ここまでジュンパ・ラヒリの本を3冊紹介してきたが、翻訳は全て小川高義氏である。今日紹介するのは『翻訳文学ブックカフェ』という本で、ここに小川高義氏も登場する。『さゆり』や『アメリカン・サイコ』などの話に続けてジュンパ・ラヒリの話がある。当時のジュンパ・ラヒリは当然無名で、小川氏も特にジュンパ・ラヒリを翻訳したくて翻訳したわけではなく、出版社から提示された何冊かのうちでジュンパ・ラヒリの文章が印象に残ったからというのが実際らしい。それで後でピューリッツァー賞を受賞したのを知って、ひっくり返ったわけだ。

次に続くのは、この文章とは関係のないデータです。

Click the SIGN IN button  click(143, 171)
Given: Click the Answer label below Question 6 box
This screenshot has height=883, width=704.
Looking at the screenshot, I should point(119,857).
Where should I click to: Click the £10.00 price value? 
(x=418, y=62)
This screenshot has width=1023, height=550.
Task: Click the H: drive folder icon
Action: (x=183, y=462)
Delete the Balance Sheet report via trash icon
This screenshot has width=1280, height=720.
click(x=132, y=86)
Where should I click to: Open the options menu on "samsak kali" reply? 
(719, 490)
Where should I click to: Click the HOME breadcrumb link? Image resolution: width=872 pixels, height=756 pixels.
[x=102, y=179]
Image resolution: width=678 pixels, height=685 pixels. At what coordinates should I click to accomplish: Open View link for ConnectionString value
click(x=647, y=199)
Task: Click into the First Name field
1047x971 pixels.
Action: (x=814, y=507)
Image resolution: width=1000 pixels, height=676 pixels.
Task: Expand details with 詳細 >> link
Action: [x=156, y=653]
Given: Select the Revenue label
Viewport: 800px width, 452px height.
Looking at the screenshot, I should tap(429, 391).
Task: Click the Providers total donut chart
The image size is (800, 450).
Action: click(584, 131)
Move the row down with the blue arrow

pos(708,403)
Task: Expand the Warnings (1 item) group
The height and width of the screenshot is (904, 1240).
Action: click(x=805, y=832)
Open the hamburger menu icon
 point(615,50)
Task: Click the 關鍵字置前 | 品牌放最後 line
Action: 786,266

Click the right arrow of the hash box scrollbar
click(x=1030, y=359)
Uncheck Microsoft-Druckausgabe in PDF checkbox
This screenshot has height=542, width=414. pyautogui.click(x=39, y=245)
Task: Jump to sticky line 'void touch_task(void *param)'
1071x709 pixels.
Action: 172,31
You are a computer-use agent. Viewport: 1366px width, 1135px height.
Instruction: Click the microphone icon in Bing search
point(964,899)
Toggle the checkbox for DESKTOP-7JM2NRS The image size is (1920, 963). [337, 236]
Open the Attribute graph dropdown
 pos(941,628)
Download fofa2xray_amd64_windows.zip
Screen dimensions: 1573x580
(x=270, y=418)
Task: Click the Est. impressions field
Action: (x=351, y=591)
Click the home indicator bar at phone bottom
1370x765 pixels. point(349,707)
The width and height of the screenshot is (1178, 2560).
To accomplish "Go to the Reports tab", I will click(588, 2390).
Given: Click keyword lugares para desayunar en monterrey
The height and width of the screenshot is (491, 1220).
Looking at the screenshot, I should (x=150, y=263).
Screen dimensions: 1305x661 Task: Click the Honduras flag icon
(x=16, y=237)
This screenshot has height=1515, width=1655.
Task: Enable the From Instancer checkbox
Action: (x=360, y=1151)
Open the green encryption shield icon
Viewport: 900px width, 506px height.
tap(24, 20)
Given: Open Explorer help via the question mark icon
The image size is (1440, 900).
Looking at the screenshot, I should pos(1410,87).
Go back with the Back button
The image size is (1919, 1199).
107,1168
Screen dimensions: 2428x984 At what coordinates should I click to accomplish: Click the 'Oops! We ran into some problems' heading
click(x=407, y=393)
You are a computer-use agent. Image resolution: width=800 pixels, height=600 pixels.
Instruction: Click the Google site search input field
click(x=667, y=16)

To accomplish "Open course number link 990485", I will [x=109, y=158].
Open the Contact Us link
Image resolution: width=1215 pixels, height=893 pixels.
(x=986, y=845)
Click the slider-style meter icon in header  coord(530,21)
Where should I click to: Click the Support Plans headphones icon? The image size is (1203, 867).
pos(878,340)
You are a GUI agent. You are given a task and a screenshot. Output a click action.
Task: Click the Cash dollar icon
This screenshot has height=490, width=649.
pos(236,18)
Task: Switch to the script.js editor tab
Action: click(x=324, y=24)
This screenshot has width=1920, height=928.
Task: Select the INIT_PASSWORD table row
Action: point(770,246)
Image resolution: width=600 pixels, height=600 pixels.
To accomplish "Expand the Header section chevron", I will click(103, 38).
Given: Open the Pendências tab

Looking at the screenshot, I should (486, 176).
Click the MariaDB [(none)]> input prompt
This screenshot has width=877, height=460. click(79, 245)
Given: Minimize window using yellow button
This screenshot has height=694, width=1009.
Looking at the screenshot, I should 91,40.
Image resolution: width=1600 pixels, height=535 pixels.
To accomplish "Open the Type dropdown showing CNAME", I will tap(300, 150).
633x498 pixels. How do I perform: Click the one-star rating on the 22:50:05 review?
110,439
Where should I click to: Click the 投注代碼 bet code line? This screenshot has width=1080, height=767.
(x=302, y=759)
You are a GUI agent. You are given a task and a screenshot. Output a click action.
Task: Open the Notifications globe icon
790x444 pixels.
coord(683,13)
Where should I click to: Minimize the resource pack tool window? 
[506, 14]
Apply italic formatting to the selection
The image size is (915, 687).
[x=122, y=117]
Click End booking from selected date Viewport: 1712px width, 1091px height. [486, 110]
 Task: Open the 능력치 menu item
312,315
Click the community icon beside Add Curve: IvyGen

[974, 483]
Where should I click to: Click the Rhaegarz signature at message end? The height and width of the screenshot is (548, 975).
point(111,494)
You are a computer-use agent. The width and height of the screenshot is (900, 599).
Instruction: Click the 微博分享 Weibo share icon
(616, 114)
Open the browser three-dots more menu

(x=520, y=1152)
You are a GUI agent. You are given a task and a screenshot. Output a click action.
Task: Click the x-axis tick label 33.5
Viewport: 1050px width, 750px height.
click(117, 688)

ただ、ここまで翻訳してくると愛着も湧いてくるようで、「ラヒリは俺の女だ!」なんて発言もあった。それは冗談としても、たとえ版元が変わっても翻訳者として指名されたいと語っていたのは本音だろう。

本書は、新元氏が気鋭の翻訳家を招いて都内にある某書店のイベントスペースで公開対談したものをまとめたものである。登場する翻訳家は、若島正、柴田元幸、岸本佐知子、鴻巣友季子、青山南、上岡伸雄、小川高義、中川五郎、越川芳明、土屋政雄、村上春樹の11人。海外小説好きであれば、堪らないラインナップだろう。
新元氏には『One author, One book』という本もあって、こちらは海外の作家や編集者へのインタビュー集となっている(アーヴィングやカーヴァーが登場する)。『翻訳文学ブックカフェ』と対をなす好著であり、合わせて読むことをお薦めする。